A comprehensive list of different types of VAEs

  1. VAE (Vanilla VAE): The original VAE architecture consists of an encoder that maps input data to a latent space, and a decoder that reconstructs the input from the latent representation. It uses a variational inference approach to learn the latent space distribution.

  2. Conditional VAE: This VAE variant incorporates additional conditioning information into both the encoder and decoder networks. The conditioning allows the model to generate samples conditioned on specific attributes or classes.

  3. WAE - MMD (with RBF Kernel): Wasserstein Autoencoders use Maximum Mean Discrepancy (MMD) with a Radial Basis Function (RBF) kernel to minimize the distance between the encoded distribution and a prior distribution, aiming for better-quality reconstructions.

  4. WAE - MMD (with IMQ Kernel): Similar to the RBF kernel version, but uses an Inverse MultiQuadric (IMQ) kernel for the MMD calculation, which can provide different regularization properties.

  5. Beta-VAE: This architecture introduces a hyperparameter β to control the trade-off between reconstruction quality and the disentanglement of latent representations, allowing for more interpretable latent spaces.

  6. Disentangled Beta-VAE: An improved version of Beta-VAE that aims to achieve better disentanglement of latent factors by modifying the training objective and architecture slightly.

  7. Beta-TC-VAE: This variant decomposes the KL divergence term in the VAE objective into three components, with a β parameter applied to the total correlation term to encourage disentanglement.

  8. IWAE (Importance Weighted Autoencoder): IWAE uses multiple samples from the encoder to compute a tighter lower bound on the marginal likelihood, potentially leading to better generative models.

  9. MIWAE (Multiply Importance Weighted Autoencoder): An extension of IWAE that uses multiple importance-weighted samples during both training and inference to improve performance.

  10. DFCVAE (Deep Feature Consistent VAE): This VAE incorporates perceptual losses based on features from pre-trained neural networks to improve the quality and consistency of generated images.

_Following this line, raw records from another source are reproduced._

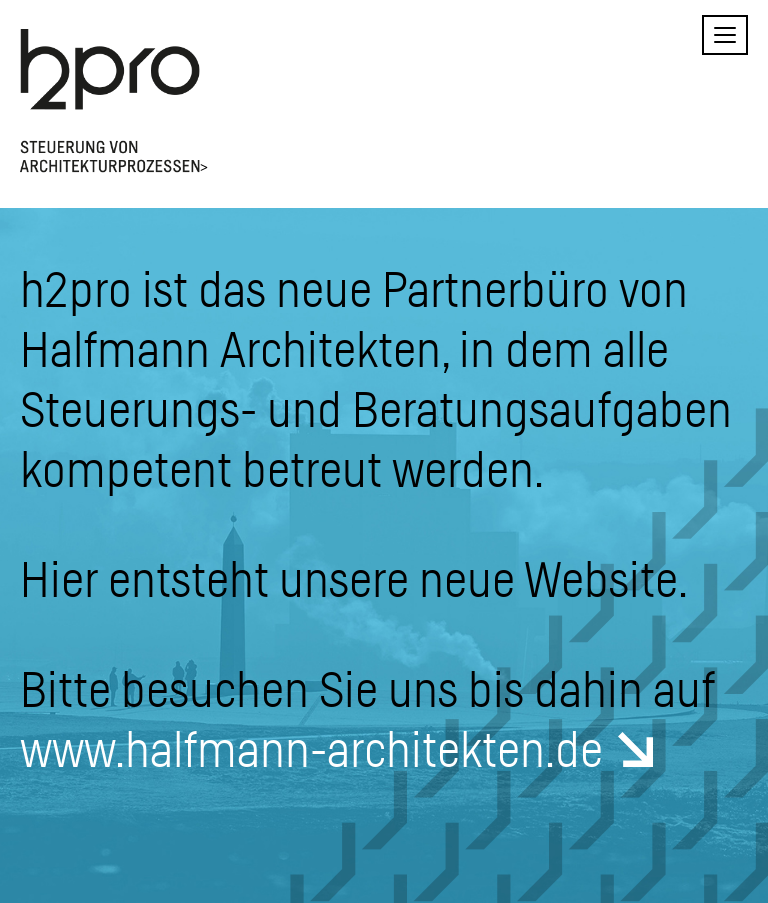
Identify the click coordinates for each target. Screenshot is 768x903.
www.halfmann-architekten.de (311, 748)
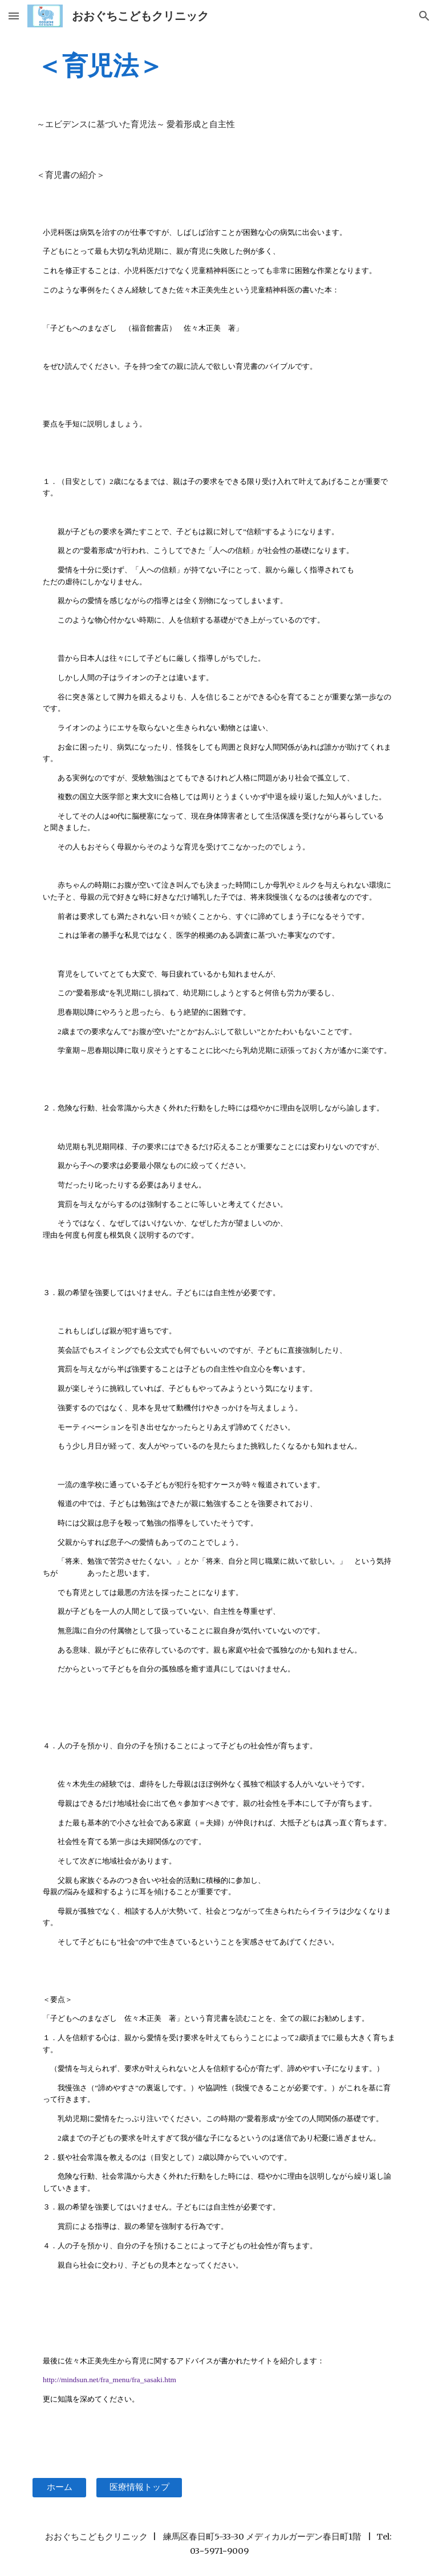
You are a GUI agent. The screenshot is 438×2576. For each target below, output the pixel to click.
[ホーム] (59, 2487)
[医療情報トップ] (138, 2487)
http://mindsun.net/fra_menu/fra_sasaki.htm (109, 2379)
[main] (218, 66)
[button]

  11. MSSIM VAE (Multi-Scale Structural Similarity VAE): This architecture uses a multi-scale structural similarity index as part of its loss function to improve the perceptual quality of reconstructed images.

  12. Categorical VAE: A VAE variant designed to work with categorical latent variables, often using the Gumbel-Softmax trick for differentiable sampling from discrete distributions.

  13. Joint VAE: This model combines continuous and discrete latent variables in a single framework, allowing for representation of both continuous and categorical factors.

  14. Info VAE: InfoVAE modifies the objective function to maximize the mutual information between inputs and latent variables, aiming for more informative latent representations.

  15. LogCosh VAE: This VAE uses the log-cosh loss function instead of mean squared error for reconstruction, potentially providing robustness to outliers.

  16. SWAE (Sliced-Wasserstein Autoencoder): SWAE uses the sliced Wasserstein distance to measure the discrepancy between the encoded distribution and the prior, offering an alternative to KL divergence.

  17. VQ-VAE (Vector Quantized VAE): This architecture uses vector quantization in the latent space, mapping continuous encodings to discrete codes from a codebook, useful for generating high-quality images and audio.

  18. DIP VAE (Disentangled Inferred Prior VAE): DIP-VAE modifies the VAE objective to encourage the aggregate posterior to match the prior, aiming for better disentanglement of latent factors.